I have decided that the more shidduch dates I go out on, the lonelier I get. It may just be the fact that the dead of winter is upon me- and my bikes gather dust as I sit and long for them and their happiness they provide- or maybe the fact that my ski season was cut short by two months- but these last few weeks I have been lonely.

I have been out with 6 girls in the past month or so and notice that with each date I get lonelier. They all take the same route, shadchun or friend reads proposed girl to me- she sounds amazing, I call her up- either it goes great or terrible- its never mediocre. Then I go out with them and it either goes great or terrible. Then I get the rejection a couple days later, usually I wanted to reject anyway- but you see the problem is when you are the rejected one you feel all the more worse. If you are the one rejecting the girl- you feel like the load if off your shoulders- but once you get rejected you start to think that maybe she wasn’t so bad after all.

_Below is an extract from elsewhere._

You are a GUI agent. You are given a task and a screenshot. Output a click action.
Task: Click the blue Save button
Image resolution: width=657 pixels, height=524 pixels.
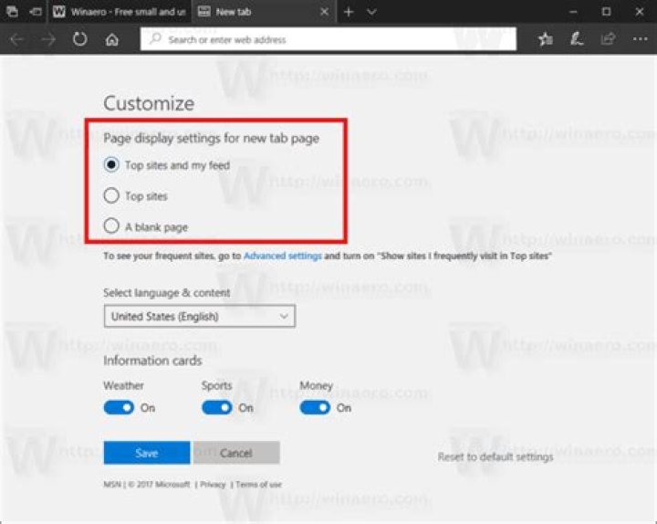pos(147,453)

Only one of the girls in the last 6 was that bad, she was the best on paper, in theory, based on interests and hashkafa- but based on her boring personality all theory was thrown out the window. The other girls all had amazing personalities- looks well that may not be the best- but I never deny a girl a second dates based on looks- its a my philosophy. Looks to me are a distant second in importance to personality.

I have just found these days when I get into the routine of going out once a week or so- then suddenly the wells dry up IE no more prospective dates, I go into depressed lonely mode. Like I am never going to meet anyone etc…- which I am sure many of my readers can relate to. Then I debate joining frumster, going to singles weekends and hanging out in Washington heights a little more.